## What to do
Quote the lines of the data below word for word, from the line containing "Click the green info" through the line containing "pyautogui.click(x=44, y=349)", including both of those lines.
== Data for this exercise
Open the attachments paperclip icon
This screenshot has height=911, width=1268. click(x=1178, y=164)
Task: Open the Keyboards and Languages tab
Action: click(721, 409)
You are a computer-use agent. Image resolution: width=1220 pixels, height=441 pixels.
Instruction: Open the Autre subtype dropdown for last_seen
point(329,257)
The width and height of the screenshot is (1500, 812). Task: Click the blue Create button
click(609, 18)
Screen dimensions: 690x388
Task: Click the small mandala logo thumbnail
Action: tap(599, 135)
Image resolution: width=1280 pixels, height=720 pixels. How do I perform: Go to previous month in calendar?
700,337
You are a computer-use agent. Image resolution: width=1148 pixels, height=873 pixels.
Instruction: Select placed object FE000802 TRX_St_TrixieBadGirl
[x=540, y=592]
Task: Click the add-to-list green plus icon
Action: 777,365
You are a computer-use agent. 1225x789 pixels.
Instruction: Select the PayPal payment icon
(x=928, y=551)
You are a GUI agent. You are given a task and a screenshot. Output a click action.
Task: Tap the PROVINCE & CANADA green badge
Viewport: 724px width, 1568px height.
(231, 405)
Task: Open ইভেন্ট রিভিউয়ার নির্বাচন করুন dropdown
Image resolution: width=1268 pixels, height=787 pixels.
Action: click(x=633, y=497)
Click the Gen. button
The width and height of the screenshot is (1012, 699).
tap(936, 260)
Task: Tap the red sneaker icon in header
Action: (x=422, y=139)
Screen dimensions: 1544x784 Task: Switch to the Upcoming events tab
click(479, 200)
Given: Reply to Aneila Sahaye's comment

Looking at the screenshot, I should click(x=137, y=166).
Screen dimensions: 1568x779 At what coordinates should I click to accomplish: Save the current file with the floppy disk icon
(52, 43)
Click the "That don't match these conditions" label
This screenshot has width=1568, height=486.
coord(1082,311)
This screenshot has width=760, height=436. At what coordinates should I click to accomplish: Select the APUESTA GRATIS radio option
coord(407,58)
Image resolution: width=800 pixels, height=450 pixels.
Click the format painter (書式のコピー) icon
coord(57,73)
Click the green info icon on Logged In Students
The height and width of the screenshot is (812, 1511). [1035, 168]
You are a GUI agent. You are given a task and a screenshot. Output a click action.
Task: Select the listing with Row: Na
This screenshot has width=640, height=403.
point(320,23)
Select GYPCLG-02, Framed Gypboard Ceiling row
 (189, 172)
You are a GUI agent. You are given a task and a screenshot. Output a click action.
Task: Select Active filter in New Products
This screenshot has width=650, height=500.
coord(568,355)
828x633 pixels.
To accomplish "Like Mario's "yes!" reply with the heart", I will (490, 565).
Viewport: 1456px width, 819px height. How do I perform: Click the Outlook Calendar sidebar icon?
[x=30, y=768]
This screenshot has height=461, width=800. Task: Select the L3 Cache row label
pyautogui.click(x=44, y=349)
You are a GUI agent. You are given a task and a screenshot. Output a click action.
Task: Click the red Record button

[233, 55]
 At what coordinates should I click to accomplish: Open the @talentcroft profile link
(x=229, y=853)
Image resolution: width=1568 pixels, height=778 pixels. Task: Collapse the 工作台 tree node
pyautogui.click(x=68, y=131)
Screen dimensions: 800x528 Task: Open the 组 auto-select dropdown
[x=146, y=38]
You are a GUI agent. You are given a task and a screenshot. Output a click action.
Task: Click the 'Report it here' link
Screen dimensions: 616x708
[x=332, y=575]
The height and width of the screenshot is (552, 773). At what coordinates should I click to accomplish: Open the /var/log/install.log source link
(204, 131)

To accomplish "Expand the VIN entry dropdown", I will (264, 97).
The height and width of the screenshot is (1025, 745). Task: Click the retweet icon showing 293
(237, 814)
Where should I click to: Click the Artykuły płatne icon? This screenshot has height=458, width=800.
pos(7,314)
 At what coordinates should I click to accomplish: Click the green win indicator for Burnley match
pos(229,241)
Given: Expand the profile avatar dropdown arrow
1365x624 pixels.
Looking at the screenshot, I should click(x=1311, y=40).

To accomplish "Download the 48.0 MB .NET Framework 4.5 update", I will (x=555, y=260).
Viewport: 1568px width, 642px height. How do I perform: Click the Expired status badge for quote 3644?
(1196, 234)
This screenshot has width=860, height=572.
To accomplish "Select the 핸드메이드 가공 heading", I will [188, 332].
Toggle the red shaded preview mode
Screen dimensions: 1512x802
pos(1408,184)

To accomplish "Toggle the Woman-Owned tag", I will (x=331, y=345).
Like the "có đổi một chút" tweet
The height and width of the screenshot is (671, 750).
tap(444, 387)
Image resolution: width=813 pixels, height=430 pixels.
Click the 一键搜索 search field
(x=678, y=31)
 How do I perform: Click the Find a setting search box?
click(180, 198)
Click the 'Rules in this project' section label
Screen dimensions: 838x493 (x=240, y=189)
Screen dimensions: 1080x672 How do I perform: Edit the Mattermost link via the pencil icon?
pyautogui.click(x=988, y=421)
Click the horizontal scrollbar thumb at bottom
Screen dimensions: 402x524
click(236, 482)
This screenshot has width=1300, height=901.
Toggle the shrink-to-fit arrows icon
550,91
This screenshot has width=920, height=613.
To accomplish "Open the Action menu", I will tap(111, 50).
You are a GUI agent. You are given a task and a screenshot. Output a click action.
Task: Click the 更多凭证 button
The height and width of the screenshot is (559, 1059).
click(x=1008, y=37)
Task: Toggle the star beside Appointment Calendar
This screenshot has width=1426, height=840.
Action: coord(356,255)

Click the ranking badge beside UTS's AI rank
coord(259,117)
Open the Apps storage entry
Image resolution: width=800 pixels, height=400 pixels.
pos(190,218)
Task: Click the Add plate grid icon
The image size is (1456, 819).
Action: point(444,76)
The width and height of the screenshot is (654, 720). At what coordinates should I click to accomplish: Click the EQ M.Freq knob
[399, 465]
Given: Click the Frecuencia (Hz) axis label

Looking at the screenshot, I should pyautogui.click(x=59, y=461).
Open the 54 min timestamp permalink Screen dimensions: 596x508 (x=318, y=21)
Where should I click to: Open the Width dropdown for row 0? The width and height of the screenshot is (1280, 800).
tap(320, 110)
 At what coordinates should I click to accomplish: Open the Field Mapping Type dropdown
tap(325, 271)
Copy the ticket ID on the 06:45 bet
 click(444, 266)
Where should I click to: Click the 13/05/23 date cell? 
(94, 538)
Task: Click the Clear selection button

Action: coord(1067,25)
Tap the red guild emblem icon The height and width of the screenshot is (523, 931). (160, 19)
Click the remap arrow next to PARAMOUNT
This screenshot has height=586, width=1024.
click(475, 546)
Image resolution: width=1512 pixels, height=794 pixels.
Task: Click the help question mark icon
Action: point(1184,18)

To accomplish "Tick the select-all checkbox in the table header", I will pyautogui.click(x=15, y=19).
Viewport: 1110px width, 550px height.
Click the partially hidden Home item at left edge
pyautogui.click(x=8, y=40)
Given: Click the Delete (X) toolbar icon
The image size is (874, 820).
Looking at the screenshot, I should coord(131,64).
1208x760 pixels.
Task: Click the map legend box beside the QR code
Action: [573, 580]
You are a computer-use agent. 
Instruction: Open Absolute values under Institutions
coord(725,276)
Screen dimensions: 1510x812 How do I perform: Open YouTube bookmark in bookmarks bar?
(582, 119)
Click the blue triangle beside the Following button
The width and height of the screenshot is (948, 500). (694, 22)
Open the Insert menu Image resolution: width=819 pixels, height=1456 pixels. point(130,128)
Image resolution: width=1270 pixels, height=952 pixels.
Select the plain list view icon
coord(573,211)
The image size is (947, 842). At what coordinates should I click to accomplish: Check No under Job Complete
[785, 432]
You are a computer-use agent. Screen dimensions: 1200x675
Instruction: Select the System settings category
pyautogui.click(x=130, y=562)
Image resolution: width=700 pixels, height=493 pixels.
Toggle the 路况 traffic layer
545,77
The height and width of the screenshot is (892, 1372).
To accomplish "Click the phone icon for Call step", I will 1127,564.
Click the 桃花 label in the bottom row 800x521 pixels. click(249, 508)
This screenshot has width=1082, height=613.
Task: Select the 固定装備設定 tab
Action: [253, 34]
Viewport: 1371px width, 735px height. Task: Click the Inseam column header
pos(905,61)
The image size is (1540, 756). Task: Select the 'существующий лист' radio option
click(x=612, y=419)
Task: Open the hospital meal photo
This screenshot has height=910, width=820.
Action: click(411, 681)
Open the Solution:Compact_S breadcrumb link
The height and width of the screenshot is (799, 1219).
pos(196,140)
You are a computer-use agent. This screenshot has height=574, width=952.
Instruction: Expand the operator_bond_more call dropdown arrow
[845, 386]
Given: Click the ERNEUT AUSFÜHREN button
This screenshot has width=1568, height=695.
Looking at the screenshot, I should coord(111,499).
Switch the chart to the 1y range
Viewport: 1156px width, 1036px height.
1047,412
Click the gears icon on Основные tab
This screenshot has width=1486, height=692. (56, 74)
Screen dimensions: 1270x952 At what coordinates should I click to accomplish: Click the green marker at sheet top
====
## Correct result
Click the green info icon on Logged In Students
The height and width of the screenshot is (812, 1511). [1035, 168]
You are a GUI agent. You are given a task and a screenshot. Output a click action.
Task: Select the listing with Row: Na
This screenshot has width=640, height=403.
point(320,23)
Select GYPCLG-02, Framed Gypboard Ceiling row
 (189, 172)
You are a GUI agent. You are given a task and a screenshot. Output a click action.
Task: Select Active filter in New Products
This screenshot has width=650, height=500.
coord(568,355)
828x633 pixels.
To accomplish "Like Mario's "yes!" reply with the heart", I will (490, 565).
Viewport: 1456px width, 819px height. How do I perform: Click the Outlook Calendar sidebar icon?
[x=30, y=768]
This screenshot has height=461, width=800. Task: Select the L3 Cache row label
pyautogui.click(x=44, y=349)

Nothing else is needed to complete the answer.